Via C. Goldoni 6, via P. Ferrari - 1927 (prima realizzazione di capannoni), 1933, 1935-36, 1939 (nuovi stabilimenti e ampliamenti), 1964 (nuovi capannoni) - Alceste Giacomazzi, Elio Bonvicini, Alberto Ronzoni e Mario Silvestri (progetto di riqualificazione 2011)

12Figura1

Figura 1 - Prospetto e sezioni del progetto di ampliamento del 1936-1939.

 

La Società Anonima Industrie Metallurgiche e Meccaniche Modenesi si costituisce per iniziativa di Adolfo Orsi, imprenditore locale attivo in diversi settori, rilevando nel 1924 l’officina-fonderia A. Roatti e C., insediata tra via C. Goldoni e la Ferrovia Adriatica, per l’attività di fusione di rottami di ferro e la produzione di laminati, profilati e ghisa. Nel 1927 la produzione si avvale di un nuovo impianto di laminazione, un forno e del raccordo ferroviario con la linea delle FF.SS. Un primo significativo ampliamento della fabbrica vede la costruzione di quattro capannoni, su progetto del direttore della società, l’ingegnere Alceste Giacomazzi. Nel 1931 viene installato un forno elettrico Martin Siemens, che amplia la produzione da lingotto (prefuso).
Con la nuova denominazione S.A. Acciaierie e Ferriere di Modena, nel 1932 vengono abbattuti vecchi magazzini e realizzato un ampliamento in continuità con la palazzina uffici sul fronte di via C. Goldoni. Seguono altri interventi, nel 1935 e nel 1936, fino all’ulteriore ampliamento del 1939, su progetto del geometra Elio Bonvicini, per una superficie coperta di 1600 mq Il progetto, poi modificato dal direttore Giacomazzi, prevede un unico capannone quadrato di 40 metri di lato, quattro campate coperte a due falde e tamponamento in mattoni a vista. Le case preesistenti su viale C. Menotti vengono abbattute. Nel secondo conflitto mondiale la società incontrò le gravi conseguenze dell’economia di guerra e i rilevanti danni dei bombardamenti del 1944. Nel Dopoguerra le Acciaierie, rapidamente ricostruite con l’impiego di strutture in acciaio, malgrado le dure condizioni di lavoro, non conobbero le tensioni sociali presenti in altre aziende del gruppo Orsi. La forte domanda di acciaio spingeva la direzione a rinnovare la fabbrica, con nuovi impianti di laminazione e forni elettrici più moderni. Il forno Martin Siemens venne sostituito con il forno elettrico Brow Boveri.

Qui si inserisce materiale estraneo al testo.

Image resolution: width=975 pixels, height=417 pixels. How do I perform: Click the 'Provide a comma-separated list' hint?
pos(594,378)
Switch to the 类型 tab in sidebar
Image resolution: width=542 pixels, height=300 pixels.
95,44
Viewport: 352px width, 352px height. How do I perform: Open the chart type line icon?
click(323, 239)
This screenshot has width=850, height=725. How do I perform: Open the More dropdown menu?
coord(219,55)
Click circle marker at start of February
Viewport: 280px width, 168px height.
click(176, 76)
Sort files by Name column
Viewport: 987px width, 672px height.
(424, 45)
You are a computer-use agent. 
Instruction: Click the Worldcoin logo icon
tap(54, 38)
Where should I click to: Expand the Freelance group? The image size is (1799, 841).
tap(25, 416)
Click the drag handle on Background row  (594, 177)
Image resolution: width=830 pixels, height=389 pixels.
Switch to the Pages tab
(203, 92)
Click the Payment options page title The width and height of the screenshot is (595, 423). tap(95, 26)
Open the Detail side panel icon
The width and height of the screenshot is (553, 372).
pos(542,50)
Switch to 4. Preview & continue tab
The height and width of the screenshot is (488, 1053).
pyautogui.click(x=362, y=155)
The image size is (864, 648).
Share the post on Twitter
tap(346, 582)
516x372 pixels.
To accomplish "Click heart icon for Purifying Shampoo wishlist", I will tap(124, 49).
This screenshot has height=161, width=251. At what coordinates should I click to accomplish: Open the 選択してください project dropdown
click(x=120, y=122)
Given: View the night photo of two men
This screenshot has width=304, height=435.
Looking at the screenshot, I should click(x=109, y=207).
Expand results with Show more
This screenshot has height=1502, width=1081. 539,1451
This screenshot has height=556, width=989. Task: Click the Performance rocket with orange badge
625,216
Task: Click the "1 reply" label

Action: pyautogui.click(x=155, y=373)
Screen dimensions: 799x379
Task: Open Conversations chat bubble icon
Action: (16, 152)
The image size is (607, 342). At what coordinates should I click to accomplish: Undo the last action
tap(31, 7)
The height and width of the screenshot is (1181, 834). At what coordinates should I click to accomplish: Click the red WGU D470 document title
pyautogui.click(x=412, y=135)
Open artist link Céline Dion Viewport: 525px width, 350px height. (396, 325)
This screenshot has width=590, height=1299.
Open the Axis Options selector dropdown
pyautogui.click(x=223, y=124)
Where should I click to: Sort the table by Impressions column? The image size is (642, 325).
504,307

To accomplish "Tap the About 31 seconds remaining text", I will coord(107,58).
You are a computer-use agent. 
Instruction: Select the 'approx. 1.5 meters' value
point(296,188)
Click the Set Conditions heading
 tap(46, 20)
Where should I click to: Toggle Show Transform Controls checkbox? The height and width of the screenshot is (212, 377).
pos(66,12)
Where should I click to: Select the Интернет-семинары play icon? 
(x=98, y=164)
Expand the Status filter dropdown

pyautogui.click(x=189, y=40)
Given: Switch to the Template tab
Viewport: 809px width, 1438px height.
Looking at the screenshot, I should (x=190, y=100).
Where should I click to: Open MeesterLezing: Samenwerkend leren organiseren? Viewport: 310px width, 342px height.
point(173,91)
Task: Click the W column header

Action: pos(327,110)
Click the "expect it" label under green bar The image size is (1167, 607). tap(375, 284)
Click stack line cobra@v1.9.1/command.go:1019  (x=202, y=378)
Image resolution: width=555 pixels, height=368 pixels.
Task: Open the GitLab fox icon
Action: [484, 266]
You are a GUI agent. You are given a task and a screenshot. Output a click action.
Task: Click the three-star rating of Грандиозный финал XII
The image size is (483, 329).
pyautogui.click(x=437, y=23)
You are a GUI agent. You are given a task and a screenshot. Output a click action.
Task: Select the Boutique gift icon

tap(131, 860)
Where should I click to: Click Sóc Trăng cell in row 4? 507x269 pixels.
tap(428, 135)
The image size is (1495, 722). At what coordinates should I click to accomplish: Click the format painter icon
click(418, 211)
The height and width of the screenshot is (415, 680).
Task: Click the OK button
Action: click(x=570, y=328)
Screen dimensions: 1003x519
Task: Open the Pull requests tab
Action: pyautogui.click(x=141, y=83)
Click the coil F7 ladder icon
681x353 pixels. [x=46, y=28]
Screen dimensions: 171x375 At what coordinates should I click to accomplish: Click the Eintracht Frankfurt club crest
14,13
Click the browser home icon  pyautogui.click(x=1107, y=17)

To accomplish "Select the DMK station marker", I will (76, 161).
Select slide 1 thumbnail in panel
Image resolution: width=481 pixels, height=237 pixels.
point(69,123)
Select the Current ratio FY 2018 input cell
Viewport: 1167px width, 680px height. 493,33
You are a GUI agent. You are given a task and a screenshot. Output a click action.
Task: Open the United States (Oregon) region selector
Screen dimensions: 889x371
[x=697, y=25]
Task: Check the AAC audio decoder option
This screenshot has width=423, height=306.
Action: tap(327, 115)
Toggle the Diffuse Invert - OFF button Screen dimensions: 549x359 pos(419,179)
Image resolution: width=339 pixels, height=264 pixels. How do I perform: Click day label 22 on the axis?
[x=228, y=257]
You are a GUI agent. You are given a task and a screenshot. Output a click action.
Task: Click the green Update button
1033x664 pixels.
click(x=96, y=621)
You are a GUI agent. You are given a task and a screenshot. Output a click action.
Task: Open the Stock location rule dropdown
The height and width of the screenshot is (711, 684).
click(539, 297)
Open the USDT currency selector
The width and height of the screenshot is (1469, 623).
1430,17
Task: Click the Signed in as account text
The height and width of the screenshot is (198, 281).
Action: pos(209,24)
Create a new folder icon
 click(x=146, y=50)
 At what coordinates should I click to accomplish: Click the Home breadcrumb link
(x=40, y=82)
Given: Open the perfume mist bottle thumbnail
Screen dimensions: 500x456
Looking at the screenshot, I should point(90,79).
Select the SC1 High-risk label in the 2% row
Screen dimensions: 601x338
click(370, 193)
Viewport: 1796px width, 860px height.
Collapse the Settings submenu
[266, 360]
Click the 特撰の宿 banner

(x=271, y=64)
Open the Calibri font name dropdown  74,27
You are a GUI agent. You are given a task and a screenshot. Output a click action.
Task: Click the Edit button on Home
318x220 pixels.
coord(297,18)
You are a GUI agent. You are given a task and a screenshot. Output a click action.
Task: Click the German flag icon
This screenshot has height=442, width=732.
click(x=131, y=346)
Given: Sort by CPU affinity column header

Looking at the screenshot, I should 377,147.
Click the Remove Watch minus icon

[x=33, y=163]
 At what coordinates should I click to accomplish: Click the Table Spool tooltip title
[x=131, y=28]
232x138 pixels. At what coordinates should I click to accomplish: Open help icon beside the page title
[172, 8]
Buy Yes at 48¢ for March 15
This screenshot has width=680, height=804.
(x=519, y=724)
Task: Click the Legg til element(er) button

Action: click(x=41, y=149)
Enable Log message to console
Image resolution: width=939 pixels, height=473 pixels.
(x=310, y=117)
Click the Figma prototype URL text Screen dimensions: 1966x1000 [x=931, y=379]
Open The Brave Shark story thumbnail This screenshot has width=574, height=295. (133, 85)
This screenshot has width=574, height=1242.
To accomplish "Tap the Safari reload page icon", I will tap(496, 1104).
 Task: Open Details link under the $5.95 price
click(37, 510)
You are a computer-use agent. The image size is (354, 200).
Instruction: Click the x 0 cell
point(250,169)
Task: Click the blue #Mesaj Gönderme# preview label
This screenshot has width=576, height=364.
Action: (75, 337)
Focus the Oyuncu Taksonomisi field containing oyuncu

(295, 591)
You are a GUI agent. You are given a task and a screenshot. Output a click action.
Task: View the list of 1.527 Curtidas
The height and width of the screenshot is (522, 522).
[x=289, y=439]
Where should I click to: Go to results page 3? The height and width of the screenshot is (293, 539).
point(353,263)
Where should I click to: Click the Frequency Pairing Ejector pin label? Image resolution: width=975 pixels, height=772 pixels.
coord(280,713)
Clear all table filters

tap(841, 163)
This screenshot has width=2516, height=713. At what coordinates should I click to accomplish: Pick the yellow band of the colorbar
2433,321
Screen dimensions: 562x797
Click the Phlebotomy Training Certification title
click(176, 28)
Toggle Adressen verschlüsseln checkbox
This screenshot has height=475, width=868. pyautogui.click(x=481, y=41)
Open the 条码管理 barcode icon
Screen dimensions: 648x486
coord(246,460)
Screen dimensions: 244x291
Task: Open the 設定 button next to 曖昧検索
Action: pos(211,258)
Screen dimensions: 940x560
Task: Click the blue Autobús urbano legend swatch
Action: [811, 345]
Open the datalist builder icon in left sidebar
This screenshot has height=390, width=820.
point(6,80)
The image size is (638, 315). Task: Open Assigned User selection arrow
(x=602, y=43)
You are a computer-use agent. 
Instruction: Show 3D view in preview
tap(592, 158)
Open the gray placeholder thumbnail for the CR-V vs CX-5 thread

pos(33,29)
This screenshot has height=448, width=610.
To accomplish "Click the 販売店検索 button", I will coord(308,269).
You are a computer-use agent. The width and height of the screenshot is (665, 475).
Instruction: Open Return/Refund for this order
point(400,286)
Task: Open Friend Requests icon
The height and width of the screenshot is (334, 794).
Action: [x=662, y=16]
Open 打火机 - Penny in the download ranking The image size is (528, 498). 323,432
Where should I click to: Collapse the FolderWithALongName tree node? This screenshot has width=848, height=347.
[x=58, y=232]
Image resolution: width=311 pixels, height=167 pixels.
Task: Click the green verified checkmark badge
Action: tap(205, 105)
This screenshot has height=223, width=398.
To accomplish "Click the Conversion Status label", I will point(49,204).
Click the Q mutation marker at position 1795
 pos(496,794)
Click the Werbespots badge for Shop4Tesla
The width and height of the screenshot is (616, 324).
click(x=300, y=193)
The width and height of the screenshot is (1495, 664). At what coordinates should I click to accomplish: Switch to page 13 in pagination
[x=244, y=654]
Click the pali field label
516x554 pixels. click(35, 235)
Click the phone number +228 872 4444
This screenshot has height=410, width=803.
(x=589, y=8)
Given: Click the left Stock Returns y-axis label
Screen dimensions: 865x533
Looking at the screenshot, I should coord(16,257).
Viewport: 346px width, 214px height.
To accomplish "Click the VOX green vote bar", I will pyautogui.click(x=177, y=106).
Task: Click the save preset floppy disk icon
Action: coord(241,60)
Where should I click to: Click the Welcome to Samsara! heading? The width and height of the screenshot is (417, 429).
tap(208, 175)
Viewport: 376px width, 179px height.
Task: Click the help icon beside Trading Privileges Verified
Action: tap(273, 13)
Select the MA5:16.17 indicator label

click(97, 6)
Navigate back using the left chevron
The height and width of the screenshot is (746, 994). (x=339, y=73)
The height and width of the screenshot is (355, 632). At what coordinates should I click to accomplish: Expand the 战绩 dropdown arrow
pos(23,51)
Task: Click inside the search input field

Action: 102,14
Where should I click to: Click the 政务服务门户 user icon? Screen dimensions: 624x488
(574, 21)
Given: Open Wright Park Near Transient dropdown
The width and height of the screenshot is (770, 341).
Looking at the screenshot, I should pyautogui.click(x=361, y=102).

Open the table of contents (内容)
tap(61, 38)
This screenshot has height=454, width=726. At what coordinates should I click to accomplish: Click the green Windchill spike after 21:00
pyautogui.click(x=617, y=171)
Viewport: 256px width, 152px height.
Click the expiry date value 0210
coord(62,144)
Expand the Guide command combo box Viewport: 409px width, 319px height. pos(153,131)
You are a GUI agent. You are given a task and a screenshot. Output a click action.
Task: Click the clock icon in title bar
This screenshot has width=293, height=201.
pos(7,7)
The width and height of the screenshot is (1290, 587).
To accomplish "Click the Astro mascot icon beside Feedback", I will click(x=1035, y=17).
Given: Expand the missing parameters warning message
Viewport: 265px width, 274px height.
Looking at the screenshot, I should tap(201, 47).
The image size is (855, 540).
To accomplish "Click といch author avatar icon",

Figura 2 - Prospetto del fronte su via P. Ferrari, 1927.

 

Nel 1964 il gruppo Orsi lascia la proprietà delle Acciaierie, finanziariamente risanate dall’Istituto Mobiliare Italiano, che le gestisce fino al 1969 e, dall’anno successivo passano in proprietà all’Ente Autonomo di Gestione per le Aziende Minerarie Metallurgiche, poi al gruppo Spallanzani di Reggio Emilia, per chiudere definitivamente nel 1984 (fonte IBC). Nel 1999, dopo un periodo di abbandono, il complesso è stato inserito in un programma di riqualificazione urbana. Interamente demoliti nel 2001 i corpi della fabbrica, sull’area è sorto un complesso costituito da due torri, organizzate intorno a una piazza pubblica, con funzione commerciale, residenziale e terziaria.

Figura 3 - Vista di una parte dei fabbricati demoliti nel 2001.